4 Reasons You Need a Smartwatch in 2020

March 7, 2020 Topic: Technology Blog Brand: The Buzz Tags: SmartwatchTechnologyWorldIWatch

4 Reasons You Need a Smartwatch in 2020

You still don’t need a smartwatch the same way that you would need a smartphone or laptop, but there are now some good reasons to invest in one. Here are a few of the most compelling.

Should you buy a smartwatch?

Ten years ago, the answer would have been an unequivocal no. The smartwatches of yore simply did too little, were too bulky, and possessed too short a battery life to be worth your time. But in 2020, the smartwatch landscape looks radically different-- Apple is on their fifth Apple Watch series, Samsung is constantly adding new models to their Galaxy Watch lineup, and a growing number of traditional watch manufacturers like Fossil and Skagen have successfully branched out into the smartwatch market.
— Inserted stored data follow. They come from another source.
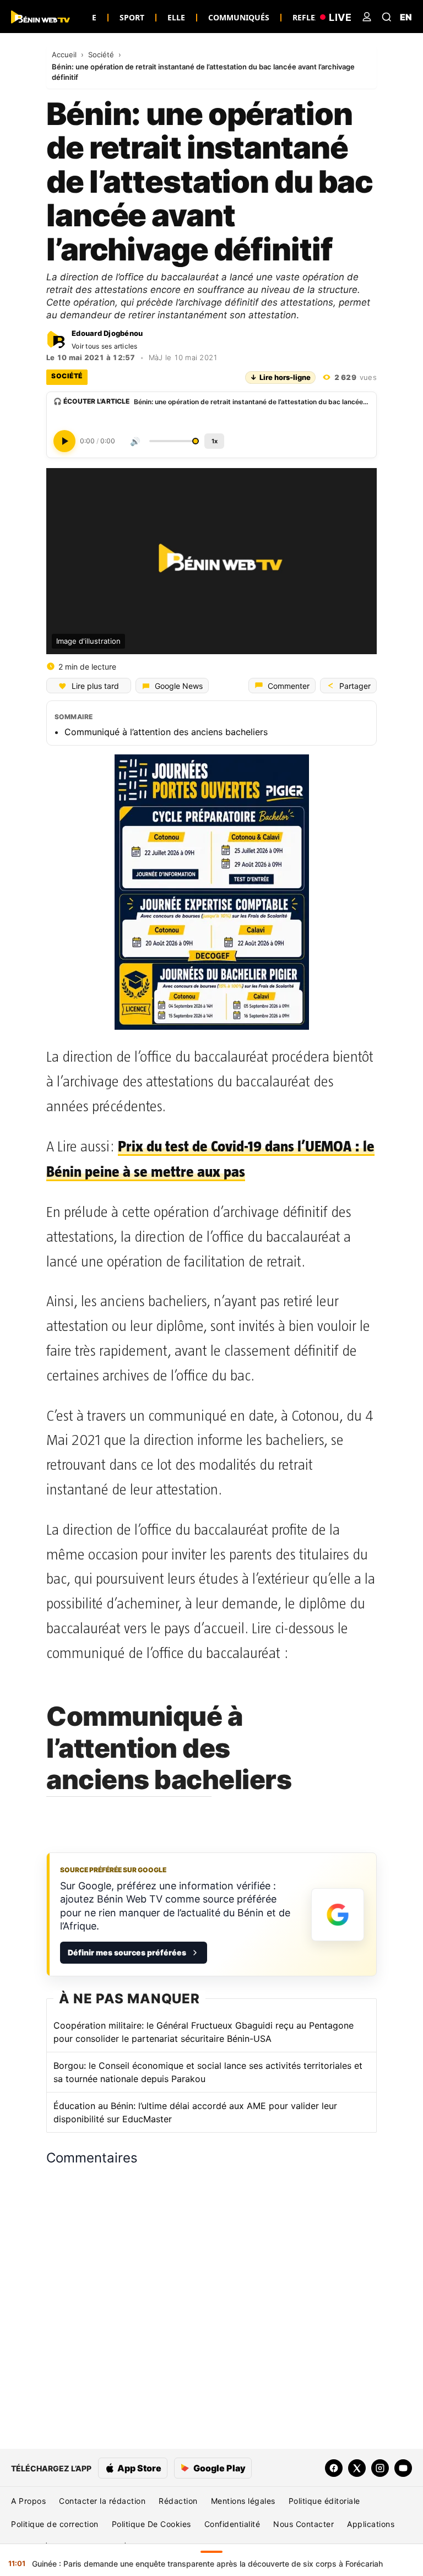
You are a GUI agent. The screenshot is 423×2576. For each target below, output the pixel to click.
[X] (357, 2468)
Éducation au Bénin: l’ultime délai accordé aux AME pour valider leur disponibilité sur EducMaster (195, 2112)
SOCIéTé (67, 376)
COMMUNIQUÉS (238, 17)
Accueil (65, 54)
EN (406, 17)
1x (215, 441)
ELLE (176, 17)
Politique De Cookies (151, 2524)
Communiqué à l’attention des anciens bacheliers (166, 731)
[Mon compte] (366, 17)
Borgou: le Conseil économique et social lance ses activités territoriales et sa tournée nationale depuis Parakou (207, 2072)
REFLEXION (313, 17)
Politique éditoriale (324, 2501)
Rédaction (178, 2501)
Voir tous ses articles (105, 346)
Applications (370, 2524)
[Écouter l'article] (64, 441)
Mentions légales (243, 2501)
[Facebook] (334, 2468)
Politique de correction (55, 2524)
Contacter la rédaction (102, 2501)
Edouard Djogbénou (107, 333)
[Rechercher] (386, 17)
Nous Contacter (303, 2524)
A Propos (28, 2501)
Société (102, 54)
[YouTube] (403, 2468)
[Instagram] (380, 2468)
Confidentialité (232, 2524)
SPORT (132, 17)
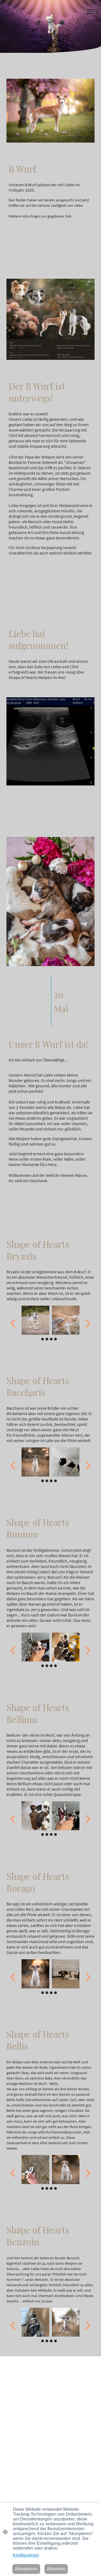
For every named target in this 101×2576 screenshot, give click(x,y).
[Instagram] (50, 22)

You still don’t need a smartwatch the same way that you would need a smartphone or laptop, but there are now some good reasons to invest in one. Here are a few of the most compelling.

1. Notifications

It was a rocky road to get here, but the current incarnations of Apple’s WatchOS, Android’s WearOS, and Samsung’s Tizen software offer seamless access to virtually any notification that would normally appear on your phone, whether it be text messages, emails, or social media alerts. For those of us who own large phones or spend the better part of their day on the move (I happen to fall into both categories), it’s difficult to overstate the convenience of not only being able to read notifications with the flick of a wrist, but having the ability to reply to texts and emails without constantly needing to pull your phone out of your pocket or bag.

 

2. Fitness Tracking

The gap between dedicated fitness trackers and flagship consumer smartwatches is now smaller than ever, with the latter boasting extensive and generally well-designed features to monitor distance and steps, as well as heart and pulse rates. The Apple Watch 5 takes these basic health features a step further with built-in electrocardiogram (ECG) capability. Apple's ECG app can detect cardiac problems by monitoring for irregular heart rhythms, and there have already been several testimonials from Apple Watch customers claiming that their wearable potentially saved their life by prompting them to seek medical help for heart conditions that they never knew they had.

 

3. Easy Controls

Listening to music on your phone isn’t nearly as seamless as it should be, requiring you to whip out and sometimes even unlock your mobile device just to pause/resume, adjust the volume, or skip to the next track. By giving you near-instant access to something that you’d normally have to reach for your phone to do, a smartwatch makes media controls that much faster. But the benefits don’t end here: Samsung’s SmartThings and Apple's Home apps make it easier than ever to control your lights, thermostats, cameras, and televisions all from your wrist, while dedicated navigation apps make for a more seamless walk or commute.

This is not quite as revolutionary for those of us who are already using modern audio solutions like Apple’s AirPods, but many flagship smartwatches can take calls with a built-in microphone; this feature becomes more interesting if you opt for the cellular-enabled variant, allowing you to receive and answer calls and texts even if your phone isn’t nearby.

4. Customizability

Smartwatches, like many traditional watches, come with a wide range of easily swappable bands. Unlike their traditional counterparts, however, smartwatches also offer extensive options in watch face customization. From custom background options to hundreds of choices in details and complications, there is little about a smartwatch face that can’t be tailored to your liking. Want a Mickey Mouse watch face? No problem. Or maybe you prefer chronograph-style face packed with fine measuring tools? That’s fine too.

Mark Episkopos is a frequent contributor to The National Interest and serves as a research assistant at the Center for the National Interest. Mark is also a PhD student in History at American University.